The history of the highway begins after the separation of Singapore from Malaysia on 9 August 1965, when the Malaysian government decided to make Port Swettenham (now Port Klang) as Malaysia's new national port as a replacement for Singapore's ports. As a result, the government planned to build a highway connecting Port Klang to Kuala Lumpur by upgrading the former Kuala Lumpur–Klang Highway (Jalan Kuala Lumpur–Klang) (opened to traffic on 14 January 1959) to a full motorway by replacing the existing at-grade intersections with interchanges, making the Federal Highway Malaysia's first expressway. The Kuala Lumpur–Petaling Jaya Traffic Dispersal Scheme was implemented in 1974 under the surveillance of the Malaysian Public Works Department (JKR). This scheme includes the Kuala Lumpur Inner Ring Road, Kuala Lumpur Middle Ring Road 1, Jalan Syed Putra and Federal Highway Route 2 (Kuala Lumpur–Petaling Jaya). Funded by a loan granted by the World Bank, the upgrade works for the Federal Highway from Subang Airport Interchange to Kuala Lumpur started from 1974 until 1977. The highway was originally a 4-lane limited access highway except for the Petaling Jaya stretch where it expands to a 6-lane highway. However, in 1992 PLUS Expressways, the concession holder of North–South Expressway has upgraded the entire highway to a 6-lane highway with two toll plazas, Batu Tiga and Sungai Rasau. The 6-lane toll highway had begun in operation on 11 May 1993.
Since it serves as a connection between several major locations such as Klang, Shah Alam, Petaling Jaya and Kuala Lumpur, the highway constantly receives significant traffic flow and suffers from heavy traffic congestions during peak hours.
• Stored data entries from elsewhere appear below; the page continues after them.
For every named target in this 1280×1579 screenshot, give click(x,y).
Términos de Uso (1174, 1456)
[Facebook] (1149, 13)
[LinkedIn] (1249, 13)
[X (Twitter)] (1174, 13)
===Upgrading of the Subang Airport Interchange and the Majlis Link===
The upgrading of the Subang Airport Interchange including main link of Subang–Kelana Jaya Link from Sultan Abdul Aziz Shah Airport Highway (route 15) of Federal Highway (route 2) to Persiaran Kewajipan near Menara Mesiniaga began at the end of 2005 and the construction of the new Majlis Link in September 2005. Both project were led by Malaysian Public Works Department (JKR). While the main contractor were the Ahmad Zaki Resources Berhad (AZRB) and Ho Hup Construction Company Berhad (HHCC). The Majlis Link was completed in March 2007 while the Subang Airport Interchange was completed in September 2009.

==Features==
- Variable Message System (VMS) from Integrated Transport Information System (ITIS) Traffic Management Centre
- Four and six lane carriageway
- 90 km/h speed limit
- LED Street Light
- Electronic LED billboards at street lights

=== Lane numbers ===

Number: Section; Location; Notes
Four: Klang Bulatan 100 Interchange; Selangor
Seputeh Interchange: Kuala Lumpur
Six: Bulatan Berkeley–Sungai Rasau Interchange; Selangor
Bulatan Selangor Interchange–Bulatan Melawati Interchange
Subang Airport Interchange–Subang Jaya Exit
Seri Setia–Sungai Penchala bridge
Eight: Padang Jawa–Bulatan Selangor Interchange
Persiaran Selangor Exit–Subang Jaya Interchange
Kawasan Perindustrian Bebas Exit–Seri Setia Exit
Templer Interchange–Kota Darul Ehsan
Mid Valley Exit: Kuala Lumpur
Ten: Kerinchi Interchange; Some part is six
Twelve: Sungai Klang bridge
NPE Exit: 4+8

===Landmarks===
- The main landmarks of Federal Highway is Kota Darul Ehsan, the biggest arch in Malaysia located in Petaling Jaya. It was built on the orders of the former Sultan of Selangor, Sultan Salahuddin Abdul Aziz Shah to commemorate the cession of Kuala Lumpur to the federal government on 1 February 1974.
- The Tugu Keris monument was originally located near the Sungai Rasau toll plaza in Klang. However, it was relocated to the Klang Royal Gardens as the construction of a flyover obstructed its view.

===Other features===
- Federal Highway also has a motorcycle lane to avoid accidents between cars and motorcycles in that area.
- Bulatan Selangor (also known as Shah Alam Cloverleaf Interchange) in Shah Alam, Selangor is the biggest cloverleaf interchange in Malaysia.
- Breweries along this highway including Guinness Anchor Berhad (GAB) brewery in Sungai Way and Carlsberg brewery in Shah Alam.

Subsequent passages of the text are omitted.